Re: Japanese study...
John W. wrote:
> necoandjeff wrote:
>
>> People in Nagoya have a bad tendency
>> to stare down foreigners (and otherwise treat them like complete
>> freaks) in a way that people in Tokyo do not.
>
> In my experience people in Tokyo tend to look down on everyone who
> isn't from Tokyo. Or at least they ignore them.
>
>> And half the time they don't even have
>> the decency to look away when you look back at them. They just
>> continue staring like they're at the zoo looking into the gorilla
>> cage.
>
> The shame! I hate it when I'm ogling some Japanese dude and he doesn't
> have the manners to not look me in the eye.
>
>> When I go to
>> someplace like Itoigawa, I exect that kind of behavior, and it
>> doesn't bother me. When I go to the fourth largest city in the
>> country, with a not so insignificant population of foreigners, I
>> don't. What makes a hick in my mind has a lot to do with his or her
>> bility to accept someone different than they are and treat them with
>> respect, whether that person lives in the most remote corner of
>> Louisiana or the middle of New York City.
>>
> So it's respectful to not look someone in the eye. Right?

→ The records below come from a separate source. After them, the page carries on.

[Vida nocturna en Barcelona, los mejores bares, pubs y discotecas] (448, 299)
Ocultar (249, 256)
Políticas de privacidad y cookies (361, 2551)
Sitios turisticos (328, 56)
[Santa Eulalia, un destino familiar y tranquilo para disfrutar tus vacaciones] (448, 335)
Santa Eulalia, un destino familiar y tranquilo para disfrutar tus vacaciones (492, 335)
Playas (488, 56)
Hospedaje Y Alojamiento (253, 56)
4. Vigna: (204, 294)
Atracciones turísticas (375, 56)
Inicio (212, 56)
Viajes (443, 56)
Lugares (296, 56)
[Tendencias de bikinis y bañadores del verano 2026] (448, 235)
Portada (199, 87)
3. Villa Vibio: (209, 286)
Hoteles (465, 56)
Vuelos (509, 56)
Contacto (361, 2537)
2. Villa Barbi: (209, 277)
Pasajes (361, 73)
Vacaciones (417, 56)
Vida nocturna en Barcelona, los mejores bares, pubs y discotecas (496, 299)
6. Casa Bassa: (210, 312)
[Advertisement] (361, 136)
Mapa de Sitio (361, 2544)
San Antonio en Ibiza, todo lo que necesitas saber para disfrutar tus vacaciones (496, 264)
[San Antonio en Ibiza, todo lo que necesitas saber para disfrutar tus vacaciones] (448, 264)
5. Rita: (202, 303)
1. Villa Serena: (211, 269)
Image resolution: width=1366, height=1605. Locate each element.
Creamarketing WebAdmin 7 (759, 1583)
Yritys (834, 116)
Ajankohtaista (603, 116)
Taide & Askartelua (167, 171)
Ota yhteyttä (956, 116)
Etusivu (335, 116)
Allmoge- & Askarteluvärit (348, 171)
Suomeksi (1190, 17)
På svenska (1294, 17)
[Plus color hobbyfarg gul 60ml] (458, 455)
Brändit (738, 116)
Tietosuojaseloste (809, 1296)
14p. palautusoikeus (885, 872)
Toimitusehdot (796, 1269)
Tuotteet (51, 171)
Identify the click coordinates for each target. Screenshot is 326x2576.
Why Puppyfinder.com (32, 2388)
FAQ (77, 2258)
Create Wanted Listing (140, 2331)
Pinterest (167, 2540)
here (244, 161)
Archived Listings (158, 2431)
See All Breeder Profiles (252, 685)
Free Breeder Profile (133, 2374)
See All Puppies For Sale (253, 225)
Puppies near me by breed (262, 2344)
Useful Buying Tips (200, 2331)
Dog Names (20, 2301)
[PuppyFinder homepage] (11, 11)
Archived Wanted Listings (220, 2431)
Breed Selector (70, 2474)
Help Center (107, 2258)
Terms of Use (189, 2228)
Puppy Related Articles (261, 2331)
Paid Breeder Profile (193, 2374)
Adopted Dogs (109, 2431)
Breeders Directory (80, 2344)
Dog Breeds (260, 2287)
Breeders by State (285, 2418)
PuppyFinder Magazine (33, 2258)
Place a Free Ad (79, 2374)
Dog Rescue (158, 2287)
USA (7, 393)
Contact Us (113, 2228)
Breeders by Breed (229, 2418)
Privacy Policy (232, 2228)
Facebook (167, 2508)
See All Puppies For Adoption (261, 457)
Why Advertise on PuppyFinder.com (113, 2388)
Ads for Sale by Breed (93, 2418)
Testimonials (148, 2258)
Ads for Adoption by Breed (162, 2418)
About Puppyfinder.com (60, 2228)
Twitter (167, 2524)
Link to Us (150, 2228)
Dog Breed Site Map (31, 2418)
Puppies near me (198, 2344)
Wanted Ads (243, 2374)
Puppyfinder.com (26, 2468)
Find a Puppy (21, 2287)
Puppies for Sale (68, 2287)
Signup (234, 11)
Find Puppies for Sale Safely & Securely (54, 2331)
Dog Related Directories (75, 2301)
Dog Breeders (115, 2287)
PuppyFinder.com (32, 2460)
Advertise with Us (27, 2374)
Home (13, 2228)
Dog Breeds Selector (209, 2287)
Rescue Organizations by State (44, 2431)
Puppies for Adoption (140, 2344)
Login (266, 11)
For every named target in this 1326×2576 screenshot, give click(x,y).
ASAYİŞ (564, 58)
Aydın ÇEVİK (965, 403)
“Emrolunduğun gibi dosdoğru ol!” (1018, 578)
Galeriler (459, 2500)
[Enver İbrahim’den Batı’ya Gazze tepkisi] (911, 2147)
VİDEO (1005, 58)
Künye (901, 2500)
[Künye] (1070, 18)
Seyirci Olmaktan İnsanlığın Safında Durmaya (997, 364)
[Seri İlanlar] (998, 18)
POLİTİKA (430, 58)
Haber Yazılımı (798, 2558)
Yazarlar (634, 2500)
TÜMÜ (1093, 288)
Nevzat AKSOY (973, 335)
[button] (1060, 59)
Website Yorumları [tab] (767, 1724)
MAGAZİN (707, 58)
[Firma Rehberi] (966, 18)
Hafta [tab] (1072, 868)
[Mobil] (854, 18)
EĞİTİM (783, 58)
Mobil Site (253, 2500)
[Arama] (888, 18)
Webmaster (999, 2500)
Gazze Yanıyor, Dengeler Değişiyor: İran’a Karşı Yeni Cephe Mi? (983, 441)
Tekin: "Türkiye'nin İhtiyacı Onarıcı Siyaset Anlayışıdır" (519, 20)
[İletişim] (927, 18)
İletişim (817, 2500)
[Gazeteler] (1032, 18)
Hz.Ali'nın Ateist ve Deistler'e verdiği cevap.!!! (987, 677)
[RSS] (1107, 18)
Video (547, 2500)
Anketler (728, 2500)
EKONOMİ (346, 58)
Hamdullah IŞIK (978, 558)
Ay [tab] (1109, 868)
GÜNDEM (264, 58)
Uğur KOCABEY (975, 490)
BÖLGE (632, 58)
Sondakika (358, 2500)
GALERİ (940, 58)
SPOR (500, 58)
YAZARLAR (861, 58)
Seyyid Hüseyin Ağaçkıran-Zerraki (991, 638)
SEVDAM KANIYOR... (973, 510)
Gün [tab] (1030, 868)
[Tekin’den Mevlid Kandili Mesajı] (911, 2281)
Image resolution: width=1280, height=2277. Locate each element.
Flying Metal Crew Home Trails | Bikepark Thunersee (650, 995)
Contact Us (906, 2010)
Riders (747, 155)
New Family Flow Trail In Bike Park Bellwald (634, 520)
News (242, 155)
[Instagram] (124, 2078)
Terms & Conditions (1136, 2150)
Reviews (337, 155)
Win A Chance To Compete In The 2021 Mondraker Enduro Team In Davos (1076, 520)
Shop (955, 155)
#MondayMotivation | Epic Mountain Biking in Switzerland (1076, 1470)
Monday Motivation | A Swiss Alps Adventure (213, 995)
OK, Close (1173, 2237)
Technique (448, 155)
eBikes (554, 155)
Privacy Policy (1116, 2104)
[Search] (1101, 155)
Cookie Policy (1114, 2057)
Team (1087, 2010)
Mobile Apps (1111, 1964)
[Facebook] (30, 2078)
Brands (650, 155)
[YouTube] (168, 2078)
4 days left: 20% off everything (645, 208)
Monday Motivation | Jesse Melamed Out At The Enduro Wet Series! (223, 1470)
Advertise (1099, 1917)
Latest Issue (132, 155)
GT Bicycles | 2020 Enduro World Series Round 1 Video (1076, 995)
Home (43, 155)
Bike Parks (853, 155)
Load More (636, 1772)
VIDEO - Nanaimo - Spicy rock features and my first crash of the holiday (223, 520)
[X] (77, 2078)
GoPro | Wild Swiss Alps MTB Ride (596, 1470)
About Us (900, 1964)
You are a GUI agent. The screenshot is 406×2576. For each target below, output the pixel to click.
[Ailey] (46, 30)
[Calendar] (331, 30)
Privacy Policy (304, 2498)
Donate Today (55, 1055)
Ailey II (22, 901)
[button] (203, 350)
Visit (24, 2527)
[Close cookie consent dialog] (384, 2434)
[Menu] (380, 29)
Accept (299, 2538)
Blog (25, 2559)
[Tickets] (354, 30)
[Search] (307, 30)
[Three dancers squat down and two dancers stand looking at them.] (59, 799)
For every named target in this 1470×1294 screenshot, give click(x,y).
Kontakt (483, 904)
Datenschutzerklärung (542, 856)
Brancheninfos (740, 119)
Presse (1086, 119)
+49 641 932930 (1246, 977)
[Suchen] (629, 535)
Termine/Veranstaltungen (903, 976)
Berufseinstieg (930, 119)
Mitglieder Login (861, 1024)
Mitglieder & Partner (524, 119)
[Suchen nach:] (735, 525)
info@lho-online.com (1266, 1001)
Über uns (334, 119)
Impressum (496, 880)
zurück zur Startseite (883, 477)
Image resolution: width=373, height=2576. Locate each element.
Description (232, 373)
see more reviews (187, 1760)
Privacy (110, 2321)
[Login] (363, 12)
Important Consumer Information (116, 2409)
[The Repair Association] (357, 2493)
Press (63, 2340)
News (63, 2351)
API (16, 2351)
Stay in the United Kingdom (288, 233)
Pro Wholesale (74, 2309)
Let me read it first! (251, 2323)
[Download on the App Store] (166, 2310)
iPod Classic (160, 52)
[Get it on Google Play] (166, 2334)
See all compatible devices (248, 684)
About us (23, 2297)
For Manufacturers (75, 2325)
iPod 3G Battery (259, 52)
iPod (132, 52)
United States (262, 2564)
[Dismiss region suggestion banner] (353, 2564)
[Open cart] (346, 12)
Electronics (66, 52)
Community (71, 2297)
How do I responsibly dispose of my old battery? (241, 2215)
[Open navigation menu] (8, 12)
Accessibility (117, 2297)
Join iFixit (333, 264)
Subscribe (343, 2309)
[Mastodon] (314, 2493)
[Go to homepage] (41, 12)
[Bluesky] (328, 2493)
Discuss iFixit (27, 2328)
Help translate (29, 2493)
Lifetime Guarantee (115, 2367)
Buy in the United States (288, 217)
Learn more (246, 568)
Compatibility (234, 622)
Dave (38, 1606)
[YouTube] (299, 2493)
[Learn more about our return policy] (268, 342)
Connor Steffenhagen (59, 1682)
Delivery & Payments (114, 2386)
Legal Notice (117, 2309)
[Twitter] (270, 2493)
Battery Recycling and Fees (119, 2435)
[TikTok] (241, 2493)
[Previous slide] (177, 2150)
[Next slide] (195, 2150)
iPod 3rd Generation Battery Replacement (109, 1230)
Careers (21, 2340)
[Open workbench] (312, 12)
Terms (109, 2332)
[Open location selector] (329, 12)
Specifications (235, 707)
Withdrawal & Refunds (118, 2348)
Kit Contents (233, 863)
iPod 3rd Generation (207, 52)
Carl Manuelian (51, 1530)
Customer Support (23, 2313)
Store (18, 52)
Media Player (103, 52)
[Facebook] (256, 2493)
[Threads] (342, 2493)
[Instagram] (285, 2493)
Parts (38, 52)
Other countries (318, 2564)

I think you're missing my point. Usually when someone stares, they know that
what they're doing is rude, so when the person they are staring at looks
back at them, they quickly avert their eyes. Of course these are just
anecdotes, but on several occasions in Nagoya I have glanced back at someone
staring me down, on the train for example, and they don't even flinch. They
just continue staring at me (with perhaps the added excitement that one
feels at the zoo when the gorilla looks back at you...) Isn't that an
indication that the person not only has bad manners, but they don't even
realize that they have bad manners? Again this is just anecdotal, but I
don't recall ever having this kind of experience outside of Nagoya or some
very small remote town, except for small children of course (who
understandably don't know any better.) And I've heard a number of other such
anecdotes from Nagoya as well, like a friend who took his shirts to the dry
cleaners and got them all back with "gaijin" written on the inside collar.
Based merely on the stories I've traded with others over the years, Nagoya
seems to be a somewhat unique town.
And for all the "Tokyoites are all stuck up" comments in this thread (which
I don't think is entirely untrue), it is interesting to note that the one
thing Nagoyans are most widely known for among the Japanese is being
mieppari, or ostentatious. And for this I have even heard statistical
evidence, such as the fact (although this is old data) that the average
wedding is more expensive in Nagoya than anywhere else in Japan.